Plant-based meat products maker Beyond Meat (BYND) reports first-quarter earnings today, as it expands in restaurants and grocery stores…



This article was originally published by Verity News Now.

Plant-based meat products maker Beyond Meat (BYND) reports first-quarter earnings after the close today, as it expands in restaurants and grocery stores but faces more competition. Beyond Meat stock fell. The company also reports just days after Tyson Foods (TSN) debuted new plant-based burgers, sausages and imitation ground meat in U.S. grocery stores — a sign of bigger rivals moving in as interest in plant-based meat products grows. Tyson, in its announcement, said that “While there are more plant-based options available for consumers today, few are made for those looking to fire up their grills.”

Beyond Meat Earnings

Estimates: Wall Street expects Beyond Meat to swing to a loss of 27 cents per share from a year-ago profit of 3 cents a share, while sales increase 18% to $114.35 million.

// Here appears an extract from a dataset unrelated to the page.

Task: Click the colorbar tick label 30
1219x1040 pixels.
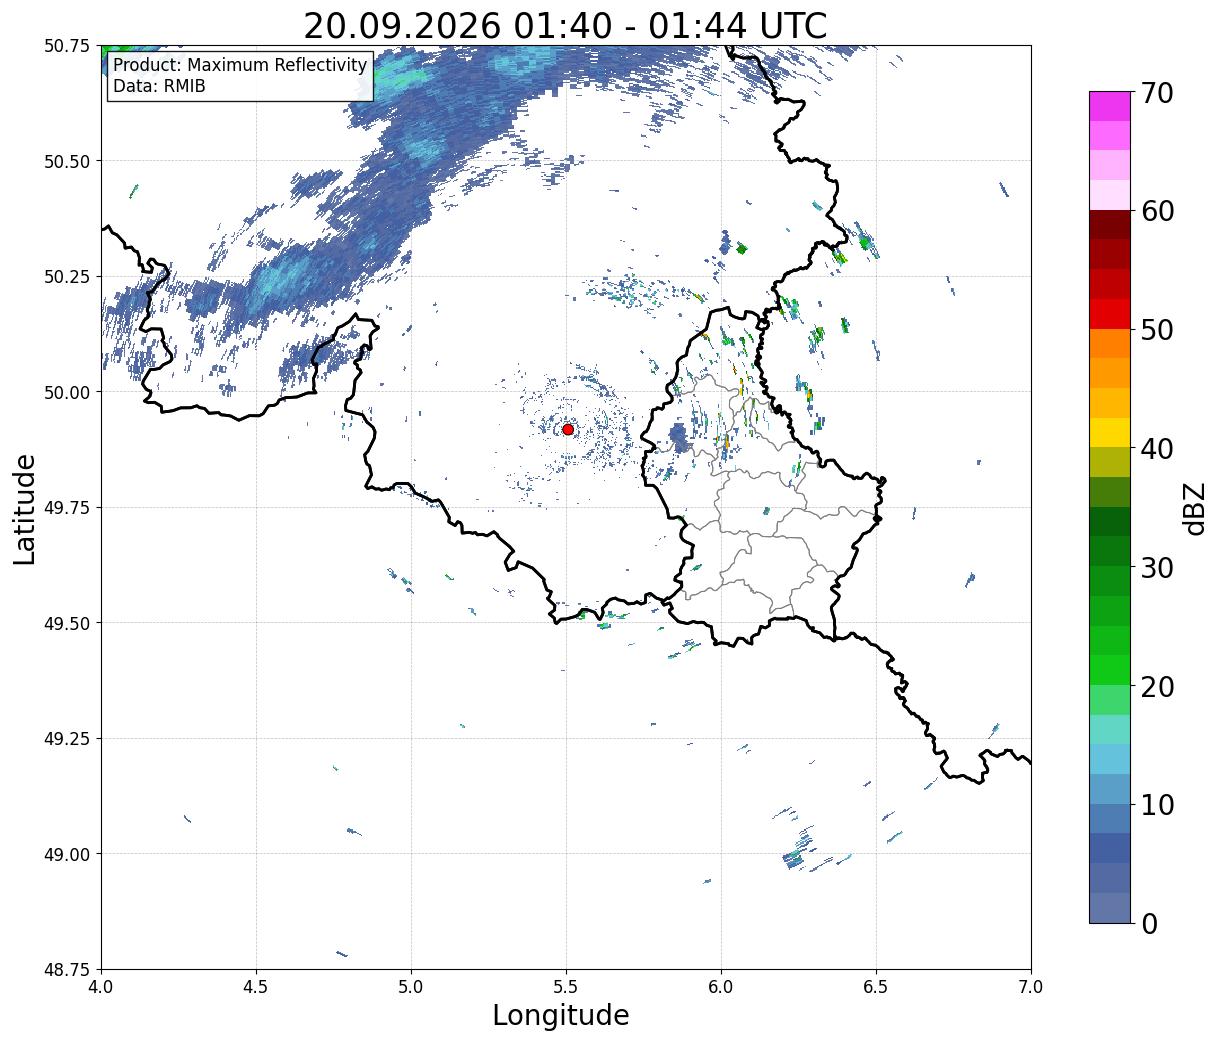Action: coord(1156,567)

Results: Due after the close. Beyond Meat also faces more competition from the likes of Impossible Foods, and bigger producers. That competition arrives as people prepare to barbeque this summer — one where interactions will likely still look different due to the coronavirus pandemic. Beyond Meat’s new Beyond Burger also debuted in grocery stores nationwide this week. Over the past month, the company also announced a large retail expansion in Europe, and began making meatballs, breakfast sausages and other products newly available at big U.S. grocery chains. It also opened a production plant in China.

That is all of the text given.